Er is al veel gedaan. Nu is de inzet: zichtbaar resultaat, helder
perspectief.
We zoeken de antwoorden daarbij niet in meer regelgeving. We schrappen
juist regels, nemen belemmeringen weg en zorgen voor lagere
administratieve lasten. Zo investeert VROM in de rijksbrede
samenwerking tussen inspecties, een nalevingsstrategie die de grootste
misstanden prioriteit geeft en bedrijven en instellingen helpt bij
betere naleving.
Het uitgangspunt daarbij is integraliteit. Dat betekent: samen brengen
wat voor burgers en bedrijven bij elkaar hoort, voor oplossingen met
samenhangende kwaliteit. Niet uitgaan van departementale verkaveling,
maar van de vraagstukken zoals ze zich aan de mensen voordoen. Dat is
een belangrijk doel van het project 'andere overheid' en ik mag
zeggen: daarin worden bij VROM flinke vorderingen gemaakt.
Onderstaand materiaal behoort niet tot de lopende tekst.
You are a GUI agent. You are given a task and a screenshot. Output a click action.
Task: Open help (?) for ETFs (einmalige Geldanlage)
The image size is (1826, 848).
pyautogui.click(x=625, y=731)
U kunt dat
zelf nazien in onze eindrapportage departementale takenanalyse op
http://www.vrom.nl. De Tweede Kamer krijgt deze rapportage samen met
onze begroting aangeboden. Om nog duidelijker aan te geven voor welke
maatschappelijke opgaven VROM staat hebben we dit jaar ook onze
begrotingsopzet aangepast. Al onze ambities op het gebied van
grootstedelijke problematiek hebben we gebundeld in het thema:
'Krachtige Steden'.
Ook onze internationale agenda is als een aparte paragraaf terug te
vinden. Daarmee markeren we het belang van het internationaal
perspectief op onze terreinen en geven we meer duidelijkheid dan
voorheen over onze positie in Europa en de wereld.
Ruimte voor ontwikkeling
Bij mijn aantreden heb ik twee jaar terug direct gekozen voor een
ontwikkelingsgerichte koers op het ministerie van VROM. Ik zet daarmee
samen met het kabinet in op duurzame ontwikkeling en toekomstvaste
welvaart. Met de Nota Ruimte is daarvoor een belangrijk kader gegeven.
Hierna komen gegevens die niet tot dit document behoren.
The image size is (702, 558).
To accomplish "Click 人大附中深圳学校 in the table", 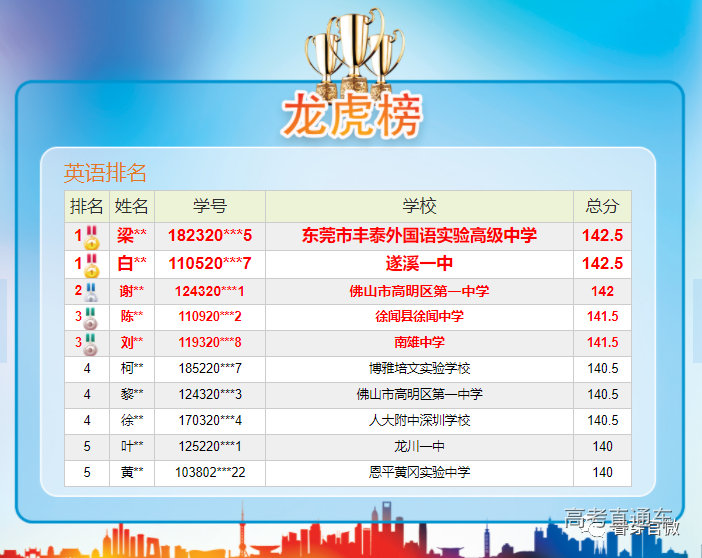I will pos(419,421).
De rijksinzet is vooral gericht op de gebieden die horen tot de
nationale ruimtelijke hoofdstructuur. Het rijk biedt medeoverheden
daarnaast de ruimte om hun eigen afwegingen te maken en hun eigen
verantwoordelijkheid te nemen. Niet omdat we de regio niet belangrijk
vinden, wel omdat we het motto: 'centraal wat moet, decentraal wat
kan' serieus nemen. Daar horen ook duidelijkheid over de
rijksinvesteringen en een goede gereedschapskist voor de regio bij.
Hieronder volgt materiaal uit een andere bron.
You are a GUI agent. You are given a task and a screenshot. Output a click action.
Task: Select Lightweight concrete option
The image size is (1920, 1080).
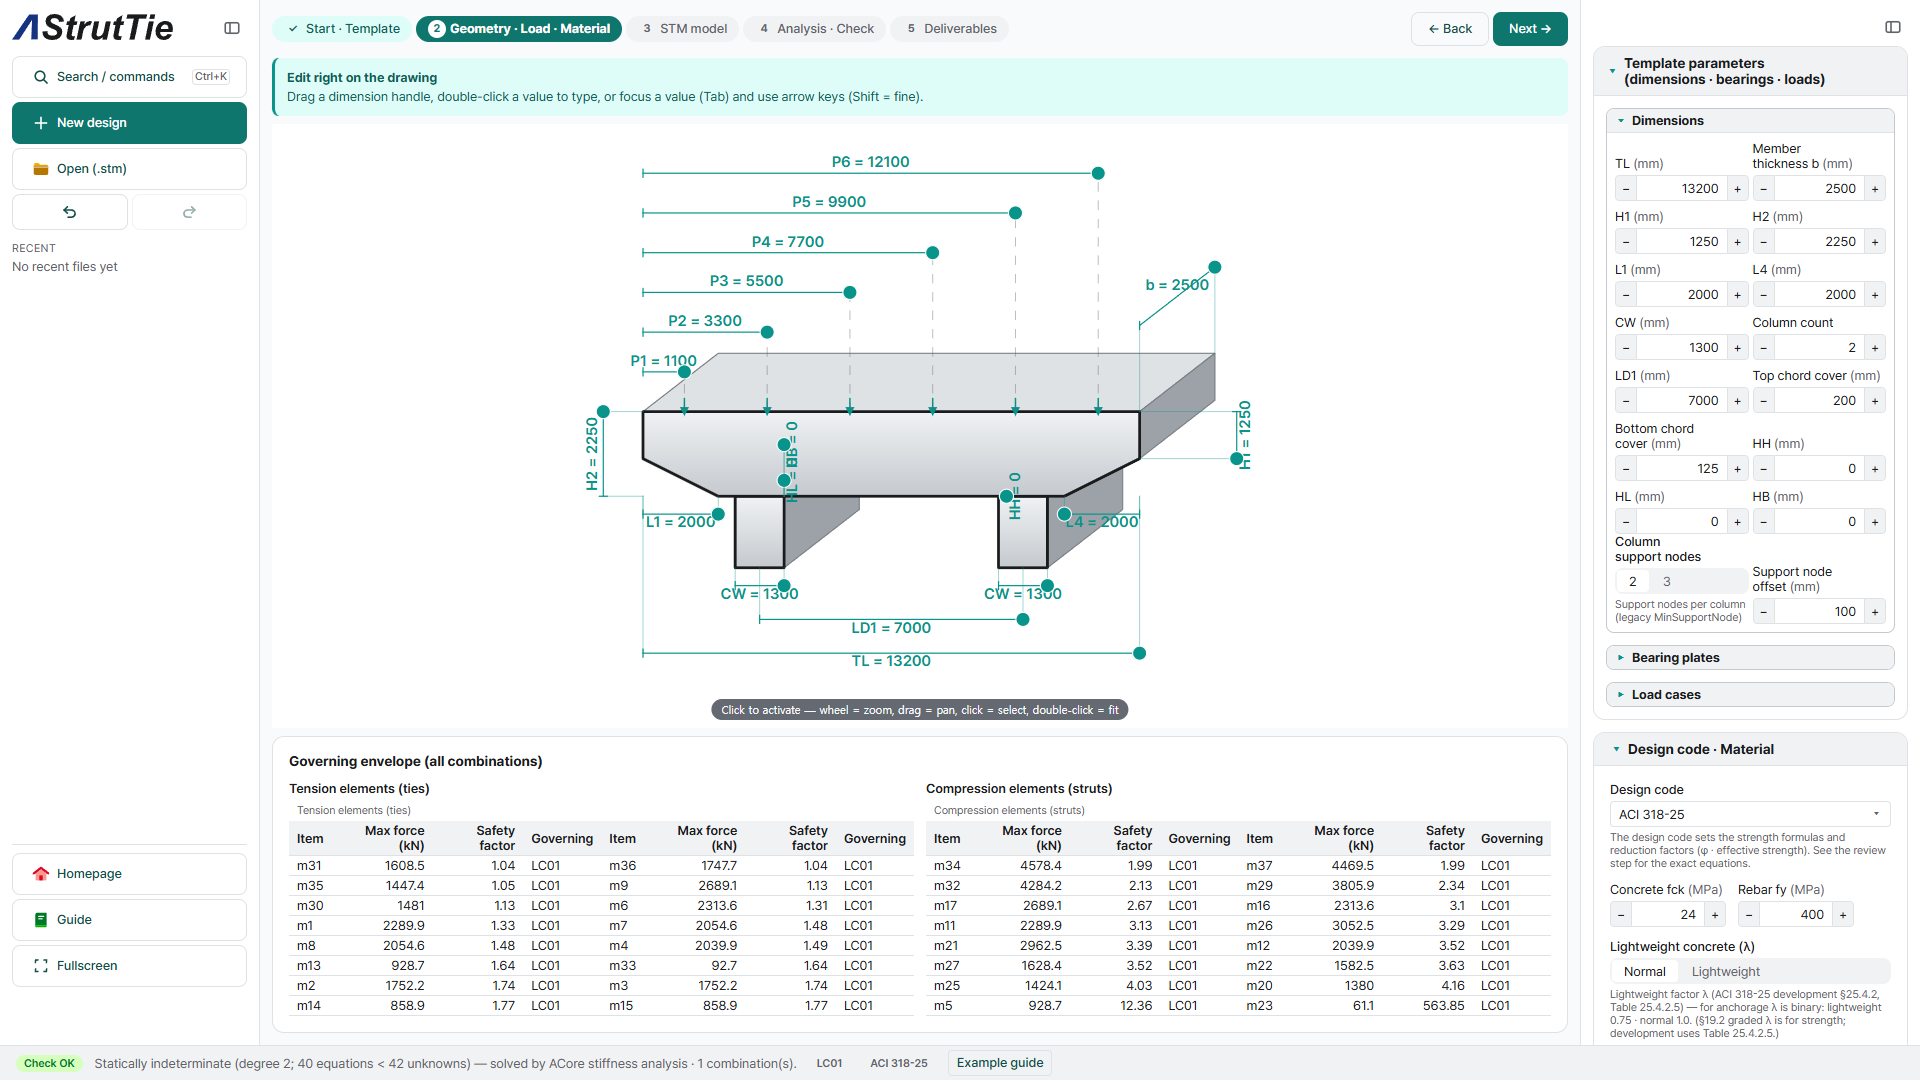tap(1725, 972)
Ik kom daarom in september 2006 met de eerste herziening van de
Uitvoeringsagenda waarin precies staat welke rijksacties en
programma's in het kader van de Nota Ruimte te verwachten zijn. Denk
aan de programma's voor de Zuidvleugel van de Randstad Holland en de
Waddenzee, waarvoor ik eerstverantwoordelijke ben. Voor versterking
van de kernkwaliteiten van de Zuidvleugel trekt het rijk bij elkaar
zo'n 4,5 miljard euro uit. Het Waddenfonds zal in 2006 operationeel
worden. Het kabinet heeft voor dit fonds, additioneel, 800 miljoen
over een periode van 20 jaar beschikbaar. We kiezen komend jaar ook
voor de inzet en verdeling van 900 mln. uit de FES-middelen voor de
periode 2011-2014 die voortvloeien uit de Nota Ruimte.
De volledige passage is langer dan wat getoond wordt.